You may be surprised to learn that as a designer Jonathan Barnbrook’s major influences aren’t from design or other designers. His main influence is philosophy and literature. At a time when Ukrainian design studio job vacancies require “knowledge of Tschichold, Raskin, Cooper, Tufte and Altshuller” (which certainly doesn’t hurt) Barnbrook’s top ten book list doesn’t include any on design. Instead you’ll find William Shakespeare, George Orwell, Herman Hesse, Samuel Beckett, Plato, etc. As cliché as it may sound, Barnbrook’s work is more than just graphic design. An eclectic mix of postmodernism, gothic and glitch, it’s not just graphical method - it’s Barnbrook’s worldview.

Contemporary politics and 20th century history are a source of endless inspiration. This is one of the reasons why Jonathan Barnbrook started working on typography. At some point he realized that the history we’re taught in school and hear about from the news is interpretation. This made him skeptical about the idea of the truth. Typography offered him a chance to tell the truth through printed word. “When you are a graphic designer you are at the center of putting out propaganda for somebody and it seems impossible not to question this.”

He now looks at old schoolbooks where he wrote the names of bands on the covers and realizes how important fonts were to him even then. In the time of Punk and New Wave in the late 70s – early 80s the typestyle of each band’s name expressed the ideology and the atmosphere of their music.

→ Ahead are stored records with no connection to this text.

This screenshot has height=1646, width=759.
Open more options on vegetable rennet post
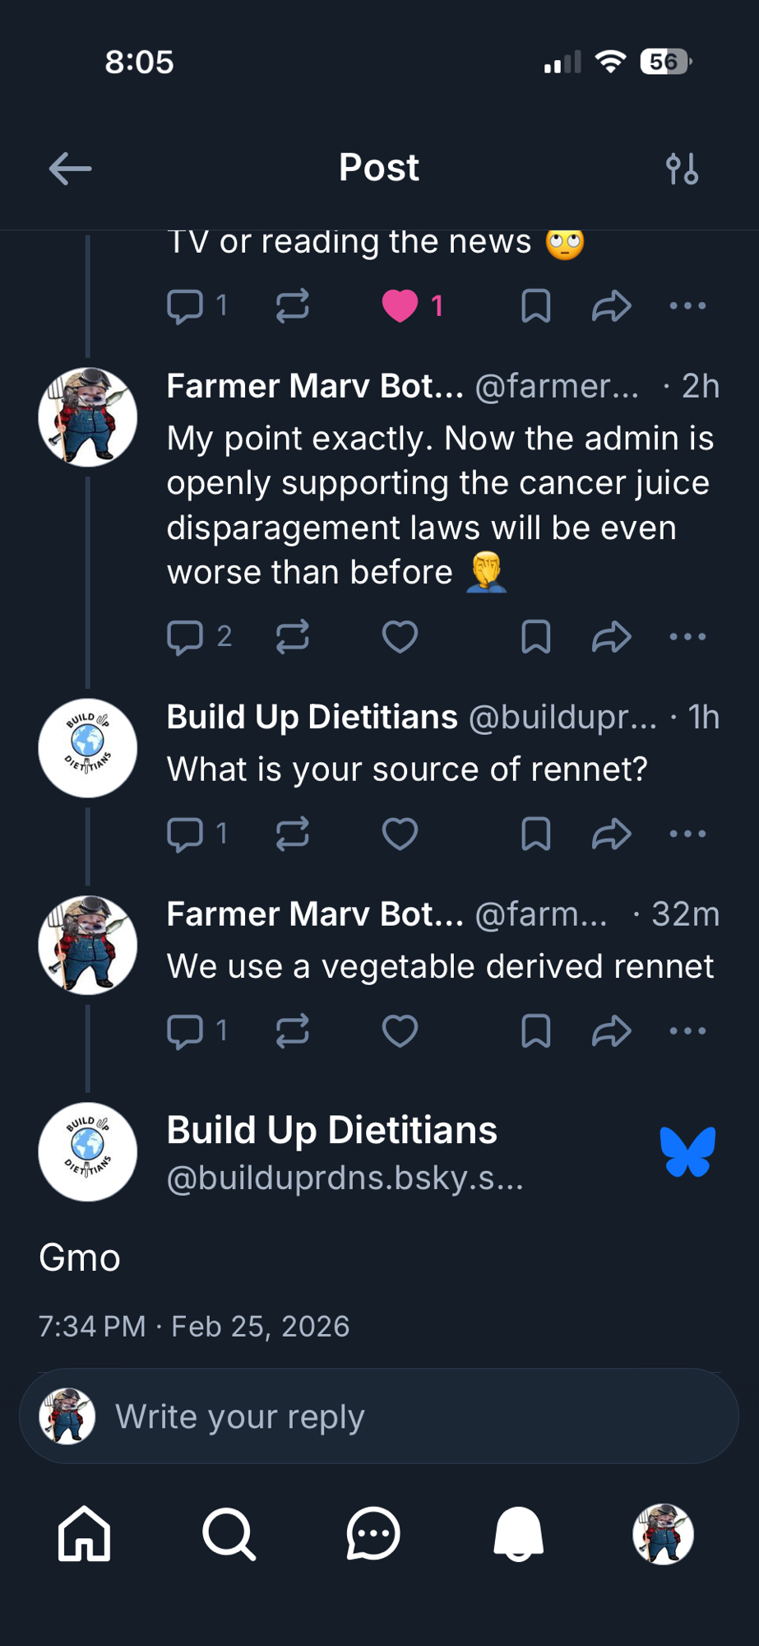point(687,1030)
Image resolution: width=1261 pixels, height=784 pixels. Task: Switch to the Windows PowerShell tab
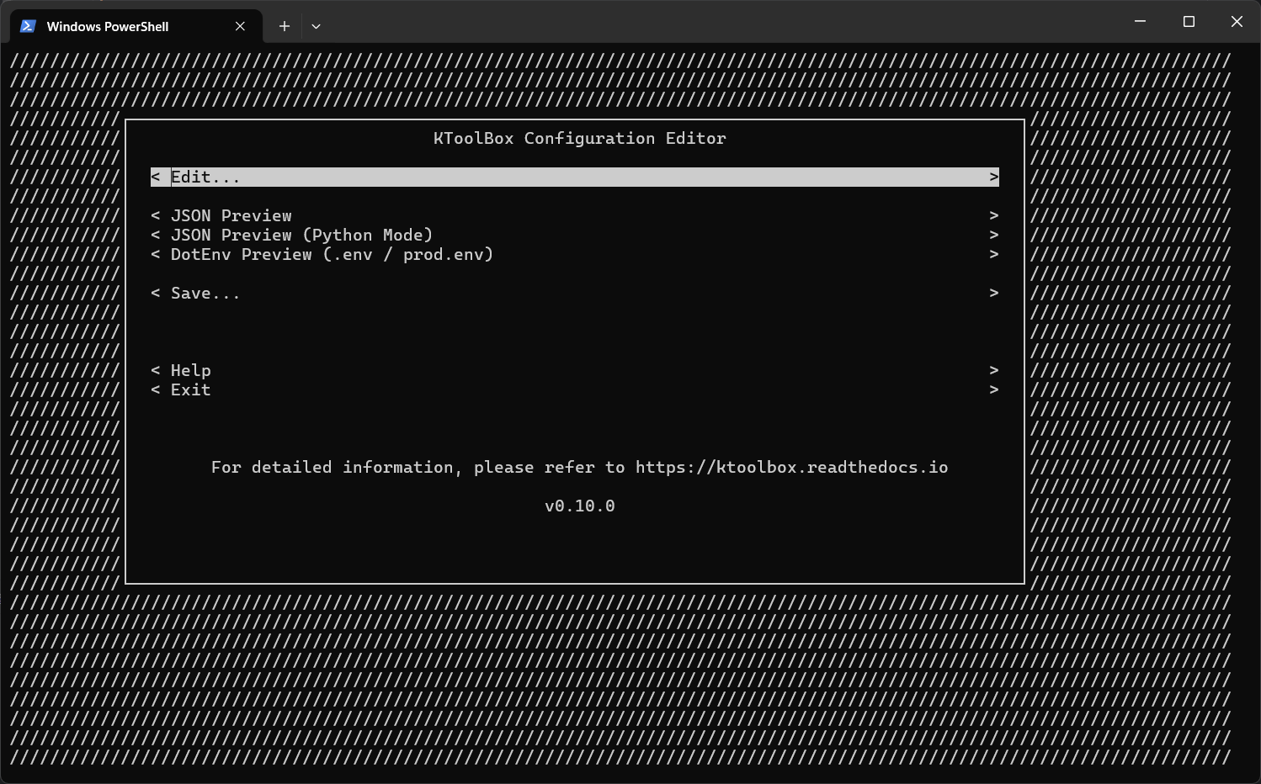109,26
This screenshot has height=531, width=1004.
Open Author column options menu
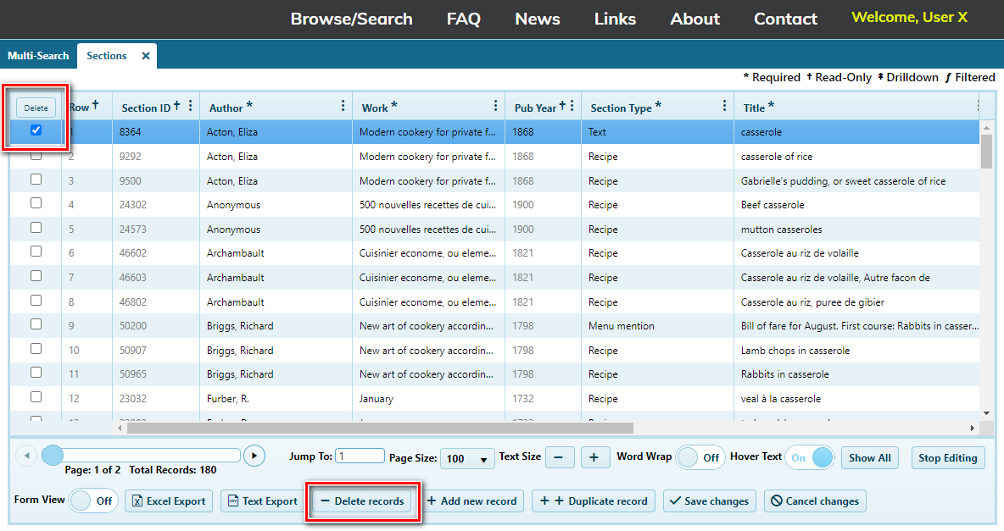[343, 106]
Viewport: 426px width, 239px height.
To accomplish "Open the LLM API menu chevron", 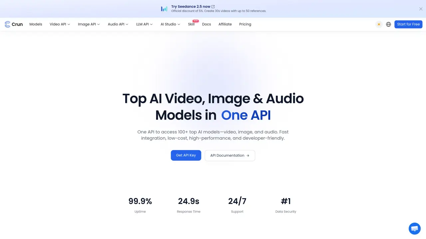I will coord(151,24).
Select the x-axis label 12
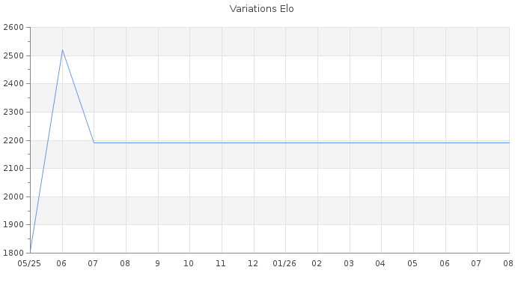 coord(253,263)
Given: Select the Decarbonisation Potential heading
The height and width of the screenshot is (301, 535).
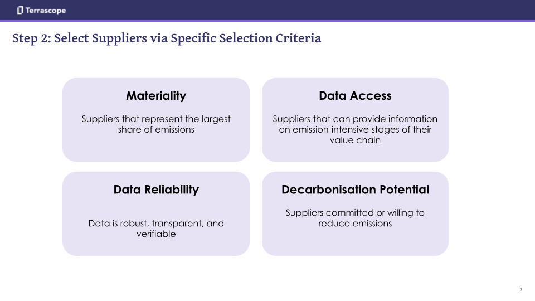Looking at the screenshot, I should coord(355,190).
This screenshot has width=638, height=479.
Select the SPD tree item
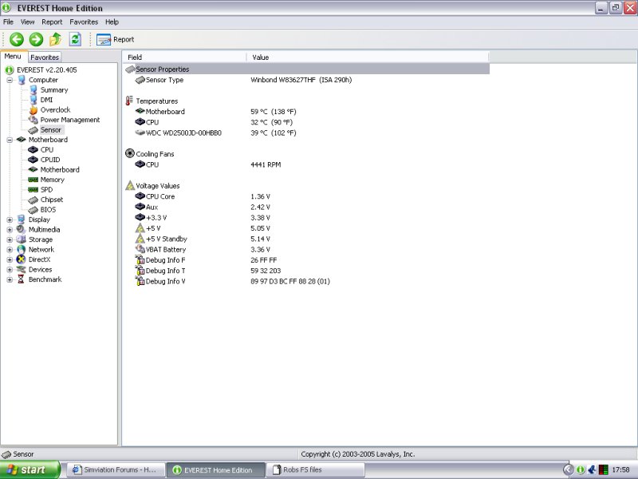tap(46, 190)
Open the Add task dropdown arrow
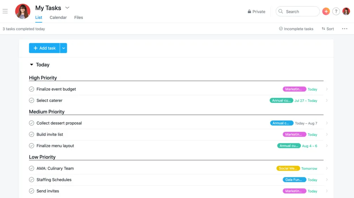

Jonathan Barnbrook believes graphic design it is a powerful tool of mass communication that gives you the potential to communicate what you believe to a huge amount of people. It’s not just an industry focused exclusively on marketing. He thinks it’s rubbish when people say that design has to serve the market economy. “This is an imposed political ideal based on an abstract idea called ‘profit’, not human need.”

His political views are leftwing, not communist, of course, but leftwing enough that he remains an opponent of corporate ethics and good old-fashioned commercial design.

His studio has always stood out for its political position and attention to social processes. Barnbrook doesn’t work with big corporations and will turn down jobs from Coca-Cola without hesitation for ethical reasons. He believes design should be socially responsible and says that modern design is too carried away with profits and has become an industry of decoration and sale of unnecessary trinkets.

Barnbrook believes design shapes the environment, changing the way we perceive things and informing our choices. In this sense, design is a “culturally valid form of expression”. He believes design can change the world when it works in service of the right people and gets an issue on the mainstream political agenda. In marking this responsibility, Barnbrook has art directed for the anti-corporate collective Adbusters. He participated in the First Things First 2000 Manifesto published in 1999, signed by graphic designers, students and photographers who proposed a reversal of priorities in the way graphic design was used commercially. In 2001 Barnbrook created a billboard entitled “Designers, stay away from corporations that want you to lie for them” – quoting influential American graphic designer Tibor Kalman.

Barnbrook Design does a lot of noncommercial political projects pro bono. For example, Jonathan Barnbrook supports the Occupy London protesters and his studio designed the layout of “The Occupied Times of London” and the movement’s logo. Barnbrook says “an inner anger which is a response to all the unfairness that is in this world’ is a major influence in taking on such projects.

His series of pictograms “Olympukes” (olympics + puke = olympuke) remains significant in this context. He has created a series for every Olympics since 2004 in which sarcasm serves as an antidote to everything going on. The pictograms don’t depict real events, but the hidden state of affairs, all the bribery, political manipulation, drug taking and greed behind the event. “The whole commercial thing makes me uncomfortable,” Jonathan Barnbrook says, as strange as this may sound coming from a graphic designer.

But this is the essence of Jonathan Barnbrook’s personal approach to design – instead of trying to create an image based on the canons of harmony and proper composition, he interprets reality philosophically.